Artie Informational Session
10:30 AM to 11:30 AM
Schermerhorm Building
Artie is a commercial infrastructure company built to help creators get more premium projects made. Founded by former Google and YouTube executives, Artie bridges the gap between creative ambition and financial execution by translating scripts, audience engagement, and delivery data into standardized financial inputs. Their data powers investigation, compliance, and market intelligence software that has been used to solve some of the world's most high-profile criminal cases and grow consumer access to cryptocurrency safely. They are actively recruiting for full-time and internship roles. Representatives will conduct an Employer informational session and offer a presentation about their company, mission, past/upcoming projects, and future recruitment efforts, followed by a Q&A session. For more information regarding the company, please feel free to the company website: https://artie.co/.
Registration Information will be posted via email, VMock and CampusGroups.
*Event Audience: CS Graduate Students (MS/PhD) & Bridge Students
From Data to Intelligence: Shaping Information Systems from their Training Data
11:40 AM to 1:00 PM
CSB 451 CS Auditorium
Shayne Longpre, MIT
Abstract:
The capabilities, risks, and limitations of AI systems are dictated primarily by the data from which they are trained. This talk covers the lifecycle of AI data: from web-crawled origins, to refinement through filtering, mixing, and scaling laws that optimize training. We explore emerging challenges in the AI data supply chain—ethical and legal risks, methods for scalably analyzing large datasets, and techniques to optimize data for building safe and capable systems. We also analyze ecosystem-level forces shaping AI: challenges in post-deployment evaluation, red teaming, and concentration of power. Together, these topics lay the groundwork for building AI systems in a principled, scientific manner—from their data foundations to the broader dynamics of the field.
Bio:
Shayne Longpre is a PhD candidate at MIT, where his research focuses on large-scale data analysis and optimization. He leads the Data Provenance Initiative, and his research has received outstanding paper awards at ACL, NAACL, and TMLR, directly influenced the EU AI Act Code of Practice, and received press coverage by the NYT, Washington Post, Financial Times, and others.
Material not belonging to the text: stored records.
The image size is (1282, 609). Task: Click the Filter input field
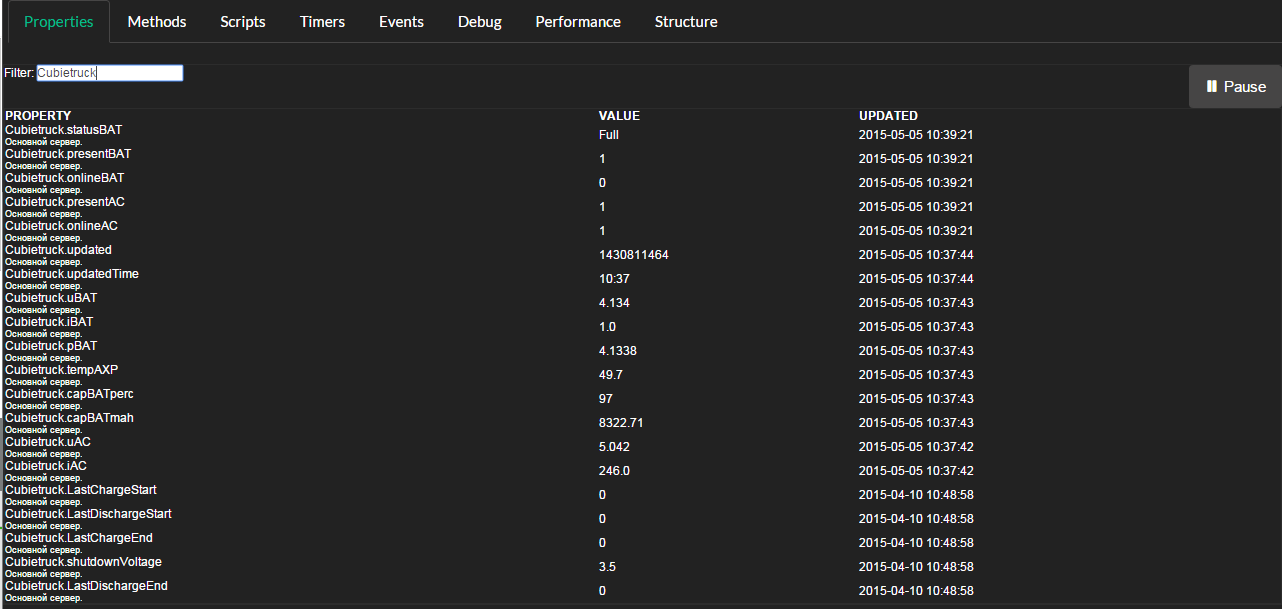point(110,73)
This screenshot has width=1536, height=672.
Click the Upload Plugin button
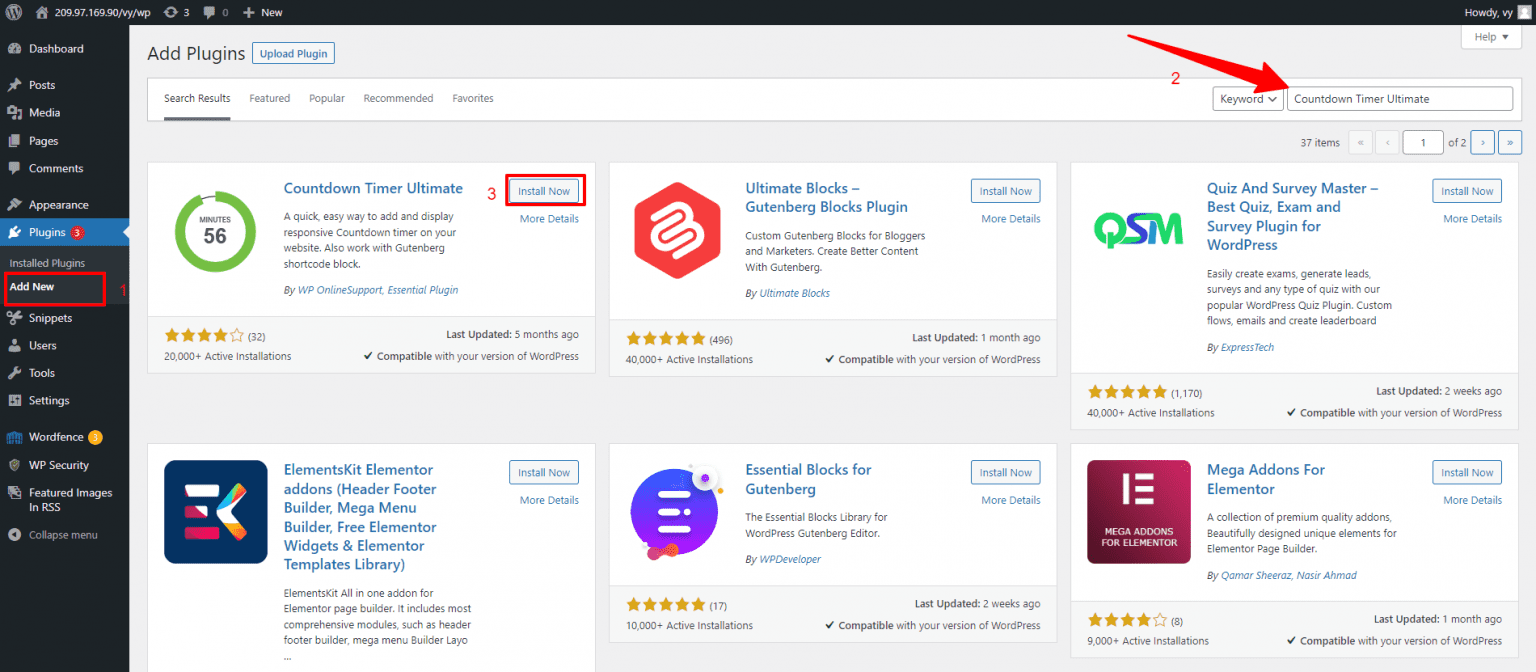pos(293,53)
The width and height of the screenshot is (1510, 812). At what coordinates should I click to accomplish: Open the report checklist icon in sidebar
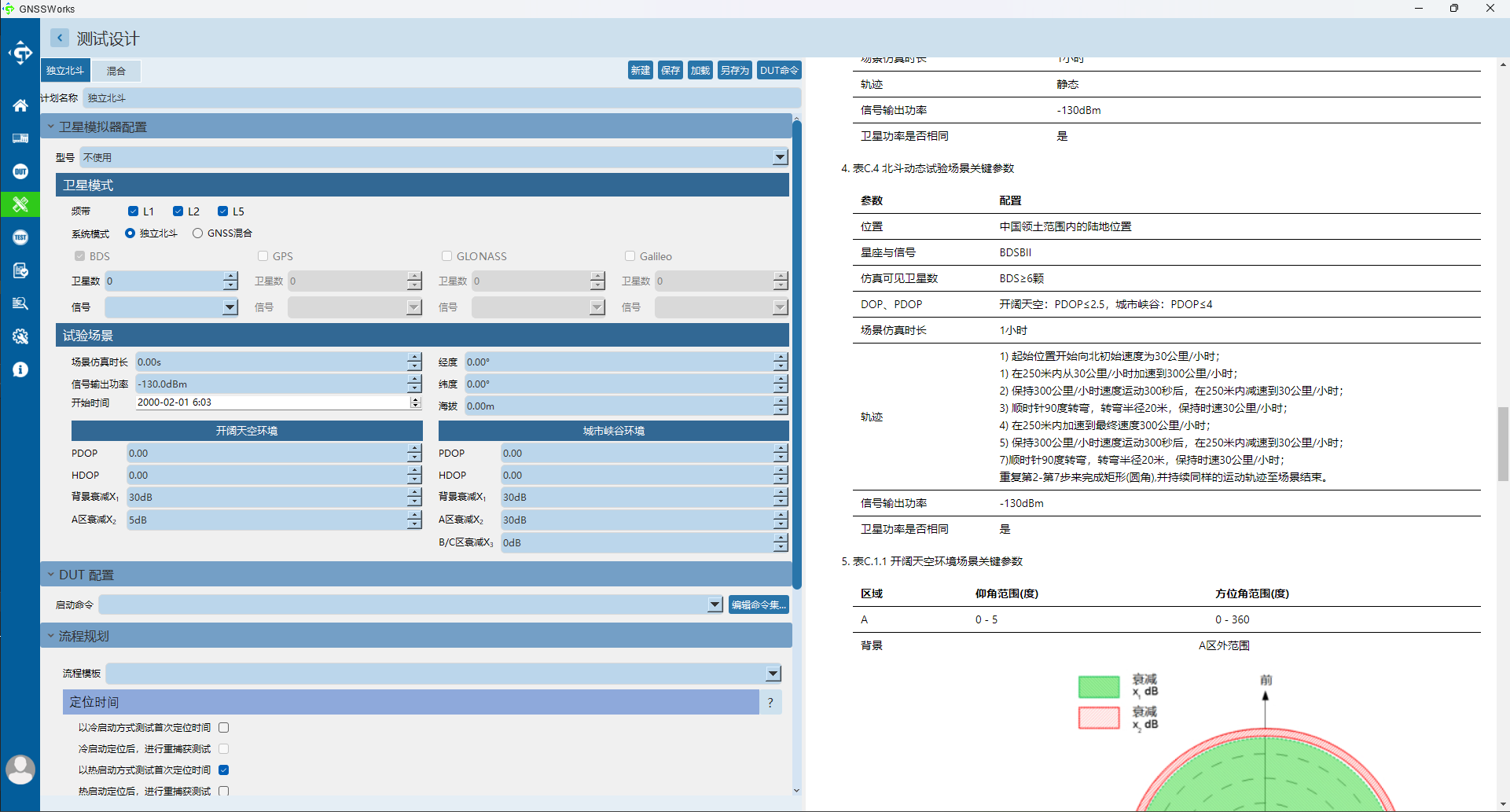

Scalable Image AI via Self-Designing Storage
12:00 PM to 1:00 PM
CSB 453
Utku Sirin, Harvard University
Image AI is very expensive. We show that the root cause of the problem is a long-overlooked and largely unexplored dimension: storage. Storage determines how much data is moved and processed. Most images today are stored as JPEG files. JPEG is designed for the human eye. Image AI applications, however, span a wide range of domains, such as histopathology and robotics, each with very different characteristics and requirements. Using a single file format across all applications and domains results in inefficient and costly AI systems. This talk presents Image Calculator, a self-designing file format that finds the optimal storage for a given image AI task. Image Calculator achieves this by identifying design primitives for image storage and co-designing image storage with application domains. It creates a design space of thousands of candidate formats based on these design primitives, each capable of storing and representing data differently, with varying accuracy and cost trade-offs. It efficiently searches within this design space by using locality among its file formats. It exploits the inherent frequency structure in image data to efficiently serve inference and training requests. We evaluate Image Calculator across diverse datasets, tasks, models, and hardware, and show that it can generate file formats that improve accuracy by up to 8%, reduce end-to-end inference and training time by up to 14.2x, and reduce storage space by up to 8.2x compared to state-of-the-art image file formats.
Utku Sirin is a postdoctoral researcher at the Data and AI Systems Lab at Harvard University, advised by Stratos Idreos. He is interested in making AI systems efficient via vertical integration and principled design. His work on images led to the first image file format designed for AI workloads, Image Calculator, enabling a data-centric view of image AI pipelines and novel system architectures. Utku received the Microsoft Research PhD Fellowship in 2017 and the Swiss National Science Foundation Postdoctoral Fellowship in 2020 and 2023. He is also a winner of the ACM SIGMOD Student Research Competition (2017) and a recipient of distinguished reviewer awards at ICDE 2023, EDBT 2025, and VLDB 2025. Prior to Harvard, Utku earned his PhD from the Data-Intensive Applications and Systems Lab at EPFL, advised by Anastasia Ailamaki on hardware-conscious database systems. In his free time, Utku performs theatrical acting and plays classical guitar.